May 11--Mayor Thomas M. Menino's administration is tracking foreclosures across the city and this week will deploy blight-fighting city workers to a Dorchester neighborhood as part of an innovative campaign to rescue the Hub from the national housing crisis.
"The problem is, you have to stop the cancer from spreading," Menino said Friday, standing between two boarded-up triple-deckers on Dacia Street. "It's not a partisan issue. It's a people issue, and this is hurting people."

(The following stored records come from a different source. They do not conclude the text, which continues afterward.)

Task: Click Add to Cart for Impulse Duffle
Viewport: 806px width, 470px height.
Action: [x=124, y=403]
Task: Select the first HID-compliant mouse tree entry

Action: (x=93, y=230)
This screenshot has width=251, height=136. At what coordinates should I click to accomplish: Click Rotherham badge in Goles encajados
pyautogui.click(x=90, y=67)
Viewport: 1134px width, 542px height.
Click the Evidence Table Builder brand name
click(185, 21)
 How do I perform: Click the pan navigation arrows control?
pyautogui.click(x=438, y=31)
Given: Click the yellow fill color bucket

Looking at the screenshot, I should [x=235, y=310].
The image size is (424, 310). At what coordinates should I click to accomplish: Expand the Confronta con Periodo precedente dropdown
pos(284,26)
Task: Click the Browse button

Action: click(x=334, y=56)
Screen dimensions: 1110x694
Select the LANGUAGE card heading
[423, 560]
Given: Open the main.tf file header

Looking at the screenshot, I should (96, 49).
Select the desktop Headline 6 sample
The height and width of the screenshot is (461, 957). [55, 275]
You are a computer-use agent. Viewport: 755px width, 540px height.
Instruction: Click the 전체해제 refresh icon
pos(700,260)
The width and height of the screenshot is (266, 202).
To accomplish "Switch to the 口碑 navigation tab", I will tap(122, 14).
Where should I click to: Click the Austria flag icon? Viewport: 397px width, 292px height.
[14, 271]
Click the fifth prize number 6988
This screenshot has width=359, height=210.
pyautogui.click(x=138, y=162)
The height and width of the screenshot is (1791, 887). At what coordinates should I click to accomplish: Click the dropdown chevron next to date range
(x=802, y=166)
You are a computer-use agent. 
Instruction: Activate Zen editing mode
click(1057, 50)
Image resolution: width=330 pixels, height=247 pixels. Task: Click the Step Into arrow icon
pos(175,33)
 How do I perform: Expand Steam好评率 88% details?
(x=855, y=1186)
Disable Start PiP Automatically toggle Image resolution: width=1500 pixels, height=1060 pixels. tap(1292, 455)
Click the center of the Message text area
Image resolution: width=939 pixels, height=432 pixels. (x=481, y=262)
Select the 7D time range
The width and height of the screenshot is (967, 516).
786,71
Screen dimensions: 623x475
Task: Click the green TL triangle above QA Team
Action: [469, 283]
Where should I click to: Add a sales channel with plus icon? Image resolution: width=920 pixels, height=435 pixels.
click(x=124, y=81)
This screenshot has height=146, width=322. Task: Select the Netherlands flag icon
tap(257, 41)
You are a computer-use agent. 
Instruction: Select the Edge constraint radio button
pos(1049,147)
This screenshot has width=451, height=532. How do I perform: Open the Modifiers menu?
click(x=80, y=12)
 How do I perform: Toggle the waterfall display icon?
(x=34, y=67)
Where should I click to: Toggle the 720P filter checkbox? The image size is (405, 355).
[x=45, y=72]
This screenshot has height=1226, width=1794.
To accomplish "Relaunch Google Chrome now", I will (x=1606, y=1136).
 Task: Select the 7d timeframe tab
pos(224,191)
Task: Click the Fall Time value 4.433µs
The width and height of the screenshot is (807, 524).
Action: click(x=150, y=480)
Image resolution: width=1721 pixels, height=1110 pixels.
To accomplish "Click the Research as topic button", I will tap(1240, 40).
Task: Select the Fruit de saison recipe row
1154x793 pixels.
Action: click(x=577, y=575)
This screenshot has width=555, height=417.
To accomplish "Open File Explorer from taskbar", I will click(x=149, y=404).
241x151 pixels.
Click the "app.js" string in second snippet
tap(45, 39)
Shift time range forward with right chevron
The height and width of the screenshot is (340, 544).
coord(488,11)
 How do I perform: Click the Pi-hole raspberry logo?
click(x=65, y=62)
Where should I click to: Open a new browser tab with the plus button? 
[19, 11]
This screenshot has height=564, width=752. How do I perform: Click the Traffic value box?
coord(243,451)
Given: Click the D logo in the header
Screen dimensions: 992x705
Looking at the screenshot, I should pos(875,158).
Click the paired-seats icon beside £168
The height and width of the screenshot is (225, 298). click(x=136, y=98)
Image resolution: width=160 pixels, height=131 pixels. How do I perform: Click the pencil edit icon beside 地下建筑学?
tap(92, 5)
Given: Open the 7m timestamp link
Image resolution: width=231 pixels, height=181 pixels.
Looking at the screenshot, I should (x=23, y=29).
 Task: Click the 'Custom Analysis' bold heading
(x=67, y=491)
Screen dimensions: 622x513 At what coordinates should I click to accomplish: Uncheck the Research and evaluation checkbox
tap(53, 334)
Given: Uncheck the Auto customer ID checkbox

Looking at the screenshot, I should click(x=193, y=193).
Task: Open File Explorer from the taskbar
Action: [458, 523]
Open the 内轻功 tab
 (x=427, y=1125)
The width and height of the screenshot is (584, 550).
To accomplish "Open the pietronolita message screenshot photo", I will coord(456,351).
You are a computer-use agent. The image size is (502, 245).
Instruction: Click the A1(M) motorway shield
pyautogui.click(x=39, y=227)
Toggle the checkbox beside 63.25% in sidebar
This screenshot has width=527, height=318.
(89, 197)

The city identified Dacia Street as a problem after analyzing foreclosure data collected by housing officials. Suffolk County land records reveal that in 2007, banks foreclosed on five recently purchased properties on the street and filed petitions to foreclose on two additional ones.
"They are tracking the units. That was how we realized that Dacia Street was one of the potential problems," said Menino, who opened a "war room" in the basement of City Hall to house his newly formed Foreclosure Intervention Team.
Menino declared war on foreclosure-fueled blight in February after a Herald report about how the national housing crisis had turned the Hendry Street neighborhood into a ghost town of boarded-up and abandoned properties.
In 2007, there were 703 foreclosures in Boston, city records show. Dorchester was hardest hit with 233 foreclosures.
Two foreclosed houses on Dacia Street -- 21 and 21A -- are tied to Dwight Jenkins, 36, of Dorchester, a convicted felon who the Herald reported last month is a focal point in several lawsuits over real estate scams.
On Tuesday, a small brigade of city workers will converge on Dacia Street to remove graffiti, pick up trash, clean street signs and remove tires, concrete blocks and wood debris that have accumulated around the boarded-up buildings.
"I'm tired of seeing the tires and the bricks," said Kim Freeman-Hoge, who lives next door to 21 and 21A Dacia St., which have been boarded up since last summer. In the last year, Boston police have been called to the boarded-up properties 28 times, police records show.
The blight has made it difficult for Freeman-Hoge to rent one of her units.
"I know that's deterring people from taking the apartment," she said.
"We are going to do everything we can to make sure this doesn't spread," Menino said. "These are good, hard-working people that live here."
Because the foreclosure process hasn't played itself out at some of the properties, city officials are hopeful they can help some people save their homes. That wasn't the case on Hendry Street, where many people had moved out.
"The severity isn't what it is on Hendry Street," said Evelyn Friedman, chief and director of the Department of Neighborhood Development. "We'll do an aggressive outreach because we have people to reach out to."